Friends and families of the crew gathered on the submarine pier at Joint Base Pearl Harbor-Hickam Sept. 8 to welcome Los Angeles-class fast-attack submarine USS Olympia (SSN 717) home from a seven-month, around-the-world deployment, conducting operations to support national security.
“Olympia and her crew performed with excellence,” said Master Chief Electronics Technician (Radio) Arturo Placencia, Olympia’s chief-of-the-boat, a native of Duncan, Oklahoma.
“For everyone onboard, this was the first time we completed a circumnavigation of the globe," Placencia said. "As a Pacific Fleet boat, this was also our first deployment in the 5th and 6th Fleet [areas]. We have been training towards this deployment for months, and it was great to see the Sailors put their skills and knowledge to the test.
"Our motto is ‘We do difficult things with excellence, strength and honor,’ and that’s exactly what our Sailors did,” he added.
During its deployment, Olympia made port visits to Souda Bay, Greece and to Gibraltar, "to foster and sustain relationships with the Gibraltarian and Royal Navy,” said Cmdr. Benjamin Selph, Olympia’s commanding officer. “The crew of Olympia welcomed British Parliament members on a tour of the mighty Olympia during our visit. We joined the crew of HMS Talent (S92) in a day of barbeque and friendly sports competitions of soccer, football and volleyball. There was also a promotion ceremony for two Olympia Sailors and a dolphin presentation onboard Talent,” Selph said.
During their scheduled port call to Souda Bay, Olympia's crew completed an expeditionary weapons load to demonstrate their warfighting capabilities.
“Our submarine force operates globally with allies and partners to ensure high-end warfighting capability in this era of great power competition," said Rear Adm.

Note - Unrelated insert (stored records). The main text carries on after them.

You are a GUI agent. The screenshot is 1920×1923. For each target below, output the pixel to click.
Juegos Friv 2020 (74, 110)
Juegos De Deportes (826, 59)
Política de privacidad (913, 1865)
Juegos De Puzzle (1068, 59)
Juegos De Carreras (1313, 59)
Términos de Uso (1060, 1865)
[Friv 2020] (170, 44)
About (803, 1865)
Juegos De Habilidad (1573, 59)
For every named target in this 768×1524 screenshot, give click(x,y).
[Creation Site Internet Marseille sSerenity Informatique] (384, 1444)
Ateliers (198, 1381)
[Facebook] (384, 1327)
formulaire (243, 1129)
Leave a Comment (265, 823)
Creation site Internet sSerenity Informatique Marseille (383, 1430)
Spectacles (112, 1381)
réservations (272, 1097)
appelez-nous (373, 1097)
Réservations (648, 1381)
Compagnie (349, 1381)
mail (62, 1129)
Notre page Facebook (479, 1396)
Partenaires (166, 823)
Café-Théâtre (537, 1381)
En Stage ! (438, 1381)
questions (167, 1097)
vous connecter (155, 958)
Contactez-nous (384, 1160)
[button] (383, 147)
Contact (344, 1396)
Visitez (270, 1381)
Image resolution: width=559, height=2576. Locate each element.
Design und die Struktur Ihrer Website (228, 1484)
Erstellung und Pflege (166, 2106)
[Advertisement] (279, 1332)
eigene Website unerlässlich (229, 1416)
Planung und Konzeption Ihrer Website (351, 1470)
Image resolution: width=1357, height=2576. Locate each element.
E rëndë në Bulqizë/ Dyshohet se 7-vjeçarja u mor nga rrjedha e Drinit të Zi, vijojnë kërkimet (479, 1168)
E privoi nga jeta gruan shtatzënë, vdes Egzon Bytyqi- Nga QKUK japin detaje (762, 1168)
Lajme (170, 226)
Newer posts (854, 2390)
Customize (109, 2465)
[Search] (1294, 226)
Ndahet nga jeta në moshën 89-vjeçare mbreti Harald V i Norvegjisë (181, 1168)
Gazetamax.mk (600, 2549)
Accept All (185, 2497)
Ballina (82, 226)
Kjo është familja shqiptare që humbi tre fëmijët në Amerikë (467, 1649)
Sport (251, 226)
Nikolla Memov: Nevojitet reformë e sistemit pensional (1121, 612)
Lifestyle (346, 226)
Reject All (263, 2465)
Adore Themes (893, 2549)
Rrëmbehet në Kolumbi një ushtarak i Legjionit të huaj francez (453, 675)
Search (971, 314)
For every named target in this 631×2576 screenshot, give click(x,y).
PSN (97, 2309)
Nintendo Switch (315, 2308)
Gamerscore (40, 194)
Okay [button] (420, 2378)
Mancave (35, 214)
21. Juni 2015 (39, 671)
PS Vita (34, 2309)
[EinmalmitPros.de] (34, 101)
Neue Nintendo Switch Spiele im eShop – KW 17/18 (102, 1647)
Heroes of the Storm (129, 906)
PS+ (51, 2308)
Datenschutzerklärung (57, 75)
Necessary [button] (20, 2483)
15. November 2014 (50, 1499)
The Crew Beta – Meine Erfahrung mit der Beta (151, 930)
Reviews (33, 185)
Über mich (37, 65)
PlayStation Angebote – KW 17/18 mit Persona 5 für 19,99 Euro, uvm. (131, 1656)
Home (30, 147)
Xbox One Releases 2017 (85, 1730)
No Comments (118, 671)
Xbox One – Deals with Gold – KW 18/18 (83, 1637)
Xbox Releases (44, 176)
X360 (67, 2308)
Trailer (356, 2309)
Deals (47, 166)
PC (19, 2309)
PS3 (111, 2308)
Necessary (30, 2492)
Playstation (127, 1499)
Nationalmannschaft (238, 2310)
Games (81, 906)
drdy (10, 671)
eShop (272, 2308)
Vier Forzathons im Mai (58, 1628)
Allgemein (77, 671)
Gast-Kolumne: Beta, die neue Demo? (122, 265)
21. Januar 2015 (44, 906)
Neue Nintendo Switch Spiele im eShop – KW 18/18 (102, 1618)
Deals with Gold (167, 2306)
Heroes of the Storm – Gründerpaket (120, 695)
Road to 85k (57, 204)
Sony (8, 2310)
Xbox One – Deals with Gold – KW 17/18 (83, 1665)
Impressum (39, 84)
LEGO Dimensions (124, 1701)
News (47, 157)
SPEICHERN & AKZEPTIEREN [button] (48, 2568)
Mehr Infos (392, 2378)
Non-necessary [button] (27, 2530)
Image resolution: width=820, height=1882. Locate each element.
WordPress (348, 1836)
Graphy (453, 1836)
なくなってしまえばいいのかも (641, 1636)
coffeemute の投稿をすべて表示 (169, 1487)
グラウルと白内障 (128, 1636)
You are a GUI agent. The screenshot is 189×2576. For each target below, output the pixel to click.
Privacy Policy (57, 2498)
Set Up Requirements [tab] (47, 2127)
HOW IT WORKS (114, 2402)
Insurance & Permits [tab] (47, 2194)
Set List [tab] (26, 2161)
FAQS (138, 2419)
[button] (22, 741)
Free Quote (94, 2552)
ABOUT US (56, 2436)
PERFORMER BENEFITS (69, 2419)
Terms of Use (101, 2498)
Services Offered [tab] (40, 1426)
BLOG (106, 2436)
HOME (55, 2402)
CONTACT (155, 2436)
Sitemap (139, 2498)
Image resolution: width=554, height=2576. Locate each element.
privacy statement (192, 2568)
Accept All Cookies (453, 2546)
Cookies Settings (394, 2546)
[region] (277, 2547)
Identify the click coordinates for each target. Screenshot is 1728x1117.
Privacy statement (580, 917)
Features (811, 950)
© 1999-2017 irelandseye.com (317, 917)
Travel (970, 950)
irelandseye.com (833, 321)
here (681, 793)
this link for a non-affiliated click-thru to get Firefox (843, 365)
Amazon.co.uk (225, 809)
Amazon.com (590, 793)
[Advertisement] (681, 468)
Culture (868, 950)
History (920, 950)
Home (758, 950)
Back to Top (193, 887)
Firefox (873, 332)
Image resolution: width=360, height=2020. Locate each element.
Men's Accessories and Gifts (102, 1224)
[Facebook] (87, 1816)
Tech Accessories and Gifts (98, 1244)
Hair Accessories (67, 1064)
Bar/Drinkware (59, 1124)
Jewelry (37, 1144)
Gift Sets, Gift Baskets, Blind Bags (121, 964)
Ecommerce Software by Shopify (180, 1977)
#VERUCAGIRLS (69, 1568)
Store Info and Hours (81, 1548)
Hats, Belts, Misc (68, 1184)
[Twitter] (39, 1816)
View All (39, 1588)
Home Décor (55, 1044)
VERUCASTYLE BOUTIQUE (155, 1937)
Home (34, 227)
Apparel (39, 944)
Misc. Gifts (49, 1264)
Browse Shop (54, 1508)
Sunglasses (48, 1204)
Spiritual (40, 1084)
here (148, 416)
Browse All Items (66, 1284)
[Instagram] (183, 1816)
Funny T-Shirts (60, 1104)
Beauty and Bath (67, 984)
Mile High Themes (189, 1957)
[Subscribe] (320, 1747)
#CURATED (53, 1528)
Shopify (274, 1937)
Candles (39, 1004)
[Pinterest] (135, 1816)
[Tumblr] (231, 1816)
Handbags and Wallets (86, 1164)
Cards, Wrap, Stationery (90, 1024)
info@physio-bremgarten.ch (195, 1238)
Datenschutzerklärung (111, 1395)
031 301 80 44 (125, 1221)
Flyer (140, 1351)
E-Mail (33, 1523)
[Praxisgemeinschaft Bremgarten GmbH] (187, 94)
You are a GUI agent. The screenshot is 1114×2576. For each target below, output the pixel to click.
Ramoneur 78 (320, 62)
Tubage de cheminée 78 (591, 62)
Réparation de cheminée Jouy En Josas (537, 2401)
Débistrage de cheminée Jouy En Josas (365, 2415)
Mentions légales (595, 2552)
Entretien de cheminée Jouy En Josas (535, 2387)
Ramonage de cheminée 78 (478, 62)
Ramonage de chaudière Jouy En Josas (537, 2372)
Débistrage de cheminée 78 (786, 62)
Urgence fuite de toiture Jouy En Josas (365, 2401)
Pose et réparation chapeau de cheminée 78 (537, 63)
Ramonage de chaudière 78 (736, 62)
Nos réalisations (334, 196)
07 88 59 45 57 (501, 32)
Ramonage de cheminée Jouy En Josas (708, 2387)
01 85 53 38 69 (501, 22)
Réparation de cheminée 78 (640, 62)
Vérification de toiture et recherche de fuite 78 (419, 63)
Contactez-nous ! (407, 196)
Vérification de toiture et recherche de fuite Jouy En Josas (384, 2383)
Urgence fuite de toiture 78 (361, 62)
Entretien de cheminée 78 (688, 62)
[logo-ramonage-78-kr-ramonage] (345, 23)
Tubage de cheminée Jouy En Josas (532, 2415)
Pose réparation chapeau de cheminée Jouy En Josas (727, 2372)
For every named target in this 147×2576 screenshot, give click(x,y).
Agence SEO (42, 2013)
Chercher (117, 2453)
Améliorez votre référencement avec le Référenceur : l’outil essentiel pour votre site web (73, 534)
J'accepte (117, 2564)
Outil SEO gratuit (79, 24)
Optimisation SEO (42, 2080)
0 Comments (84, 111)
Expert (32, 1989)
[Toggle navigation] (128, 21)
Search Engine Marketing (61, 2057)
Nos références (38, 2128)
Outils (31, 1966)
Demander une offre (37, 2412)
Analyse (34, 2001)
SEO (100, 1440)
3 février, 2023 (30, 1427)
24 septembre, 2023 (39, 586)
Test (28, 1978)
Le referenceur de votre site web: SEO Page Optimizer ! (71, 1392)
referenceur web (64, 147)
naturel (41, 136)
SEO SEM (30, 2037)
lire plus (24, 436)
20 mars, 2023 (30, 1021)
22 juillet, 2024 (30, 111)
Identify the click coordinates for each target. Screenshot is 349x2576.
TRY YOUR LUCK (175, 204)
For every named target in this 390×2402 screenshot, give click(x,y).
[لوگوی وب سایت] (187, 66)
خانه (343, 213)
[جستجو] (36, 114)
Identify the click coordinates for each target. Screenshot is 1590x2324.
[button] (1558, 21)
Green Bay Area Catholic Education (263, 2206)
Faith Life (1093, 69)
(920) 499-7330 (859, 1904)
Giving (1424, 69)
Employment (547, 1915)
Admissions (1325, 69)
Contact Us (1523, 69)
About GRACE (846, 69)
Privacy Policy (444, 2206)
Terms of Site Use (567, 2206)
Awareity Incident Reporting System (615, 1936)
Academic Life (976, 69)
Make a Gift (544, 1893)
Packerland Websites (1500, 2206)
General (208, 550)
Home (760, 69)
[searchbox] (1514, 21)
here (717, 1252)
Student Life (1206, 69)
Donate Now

Blake Converse, commander of the Submarine Force for U.S. Pacific Fleet. "Submarine crews, like Olympia, train and operate every day to guarantee we are ready to fight tonight.”
During the deployment, 35 Sailors earned their submarine warfare qualification, and 29 achieved advanced supervisory qualifications.
“The Navy ensures the safety of the seas and the security of the world’s oceans to provide safe-global commerce, and I got to be part of that,” said Machinist’s Mate (Nuclear) 3rd Class William Christmas, from Warner Robins, Georgia. “It was an amazing experience passing the equator and being able to participate in a Shellback ceremony with the crew.”
This Western Pacific deployment is scheduled to be Olympia's last before it heads to Bremerton, Washington, for inactivation.
“Olympia has completed her final deployment after 35 years of service, circumnavigating the globe in seven months starting from Oahu, Hawaii, transiting through the Panama Canal, Strait of Gibraltar and Suez Canal,” Selph said. “Sailing around the world in our country’s oldest serving nuclear-powered Los Angeles-class fast-attack submarine is a testament to the durability and design of the submarine, but also the tenacity and ‘fight on’ spirit of the crew.”
Olympia holds a piece of Navy submarine history: Cmdr. Richard O’Kane’s lucky cribbage board. In 1943, O'Kane, executive officer for the Gato-class submarine USS Wahoo (SS 283), was dealt the highest possible hand. That night, Wahoo sank two Japanese freighters, and the luck continued.
Years later, the cribbage board moved to USS Tang (SS 306) and has been passed on to submarines ever since. Next it went to USS Kamehameha (SSN 642), then to USS Parche (SSN 683)), USS Los Angeles (SSN 688) and USS Bremerton (SSN 698) before going to Olympia. The crew will turn the cribbage board over to the next-oldest fast-attack submarine in the Pacific before Ollympia decommissions.
Olympia is the second ship of the Navy to be named after Olympia, Washington. The boat is the 29th of the Los Angeles-class fast-attack submarines. Its keel was laid by Newport News Shipbuilding and Dry Dock Company March 31, 1981. Olympia was commissioned Nov. 17, 1984.